Sur leur route, elles trouveront également l’aventure et l’amour, le tout à la hauteur de leur quête de liberté.

1704

Alice Morton, jeune Anglaise timide et modeste, mène une existence paisible à Deerfield, en Nouvelle-Angleterre. Sa vie bascule le 29 février 1704 lorsque son village est attaqué par des Français et des Indiens. Faite prisonnière avec une centaine de ses compatriotes, Alice est contrainte à une marche forcée qui la conduit en Nouvelle-France, où l’on prévoit la vendre.

Au cours de ce voyage périlleux, Alice voit des amis et des voisins mourir sous ses yeux, les uns succombant aux difficultés de la route, les autres victimes des brutalités de leurs maîtres indiens. Mais elle-même se transforme, passant de jeune fille obéissante et effacée à femme décidée et courageuse. Au fil des jours, elle en vient à comprendre la colère légitime du peuple indien et à deviner l’humanité de son maître, Mamôtkas.

Cette histoire est tirée de la légende sherbrookoise Mena’Sen.

 

Critique de 1704

Les perspectives qu’ouvre cet excellent roman nous sont peu familières. Tout, dans notre médiocre familiarisation avec le Régime français, nous fait considérer l’Anglais comme l’envahisseur et ses alliés autochtones comme de fourbes et sanguinaires prédateurs. On devrait pourtant supposer la réciproque et imaginer que des massacres furent également perpétrés par nos ancêtres francophones.  Rares sont les affrontements où tous les excès sont commis par une seule partie. L’audace de Mylène Gilbert-Dumas, ce sera de nous faire vivre la peur telle que pouvaient la ressentir elles aussi les populations de la Nouvelle- Angleterre. Leur peur à elles, c’était que se produise un déferlement de soldats français et d’Indiens attachés à leur cause et que ces « méchants » scalpent à satiété et repartent en traînant à leur suite un troupeau de captifs. Peur d’ailleurs justifiée, car le pire survient et c’est un bien pitoyable rassemblement de femmes et d’enfants qui entreprend son voyage forcé vers le Québec des papistes. La Nouvelle-France avait, en 1704, réalisé contre la paisible Deerfield l’équivalent du massacre de Lachine.

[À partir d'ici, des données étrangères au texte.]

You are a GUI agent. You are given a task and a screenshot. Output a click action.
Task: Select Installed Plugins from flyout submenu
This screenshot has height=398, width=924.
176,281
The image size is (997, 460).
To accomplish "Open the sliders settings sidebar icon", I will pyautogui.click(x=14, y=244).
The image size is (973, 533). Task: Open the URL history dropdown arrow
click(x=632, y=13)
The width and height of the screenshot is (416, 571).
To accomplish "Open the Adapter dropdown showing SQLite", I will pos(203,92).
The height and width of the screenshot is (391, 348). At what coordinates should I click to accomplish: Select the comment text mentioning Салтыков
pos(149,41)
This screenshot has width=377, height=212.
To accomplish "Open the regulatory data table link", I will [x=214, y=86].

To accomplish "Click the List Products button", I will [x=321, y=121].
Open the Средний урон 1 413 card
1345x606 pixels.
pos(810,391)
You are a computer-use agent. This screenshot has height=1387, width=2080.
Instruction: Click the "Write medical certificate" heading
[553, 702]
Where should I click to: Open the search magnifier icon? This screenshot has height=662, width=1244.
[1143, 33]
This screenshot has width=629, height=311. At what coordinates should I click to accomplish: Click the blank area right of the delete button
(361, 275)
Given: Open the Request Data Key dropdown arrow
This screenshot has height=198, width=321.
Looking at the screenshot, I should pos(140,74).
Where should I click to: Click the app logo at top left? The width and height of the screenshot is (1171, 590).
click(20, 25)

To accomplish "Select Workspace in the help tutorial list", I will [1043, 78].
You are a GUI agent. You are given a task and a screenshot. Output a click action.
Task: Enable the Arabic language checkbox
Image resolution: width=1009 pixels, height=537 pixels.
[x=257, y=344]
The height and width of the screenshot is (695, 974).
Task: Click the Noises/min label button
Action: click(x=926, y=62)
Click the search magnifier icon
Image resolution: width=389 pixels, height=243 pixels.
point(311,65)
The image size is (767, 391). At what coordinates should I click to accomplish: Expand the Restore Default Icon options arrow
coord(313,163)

Le voyage dure si longtemps et affronte si cruellement les difficultés hivernales que la nature véritable des uns et des autres finit par se révéler. Les attaquants ne sont pas tous des fauves sans conscience, les prisonniers ne sont pas tous destinés au poteau de torture, des mœurs existent qui valorisent le partage et la compassion, des adoptions se dessinent qui pourraient convenir aussi bien aux « maîtres » qu’aux enfants blancs. L’art de Gilbert-Dumas consistera à laisser les révélations se préciser à leur rythme, naître des comportements quotidiens, découler d’humbles circonstances plausibles. Ce sera aussi de mener de front l’ébranlement des anciennes certitudes et la remise en question des choix amoureux ; découvrir une autre culture, c’est aussi réévaluer ses affections. Jusqu’à la fin, la culture originelle résistera.